Items from a data source
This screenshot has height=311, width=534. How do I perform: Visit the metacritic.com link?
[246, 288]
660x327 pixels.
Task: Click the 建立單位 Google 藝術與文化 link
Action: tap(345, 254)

*Your assignment:* Each entry should be reproduced in the output exactly.

*Result of the exercise:*
This screenshot has height=311, width=534. How do I perform: Visit the metacritic.com link?
[246, 288]
660x327 pixels.
Task: Click the 建立單位 Google 藝術與文化 link
Action: tap(345, 254)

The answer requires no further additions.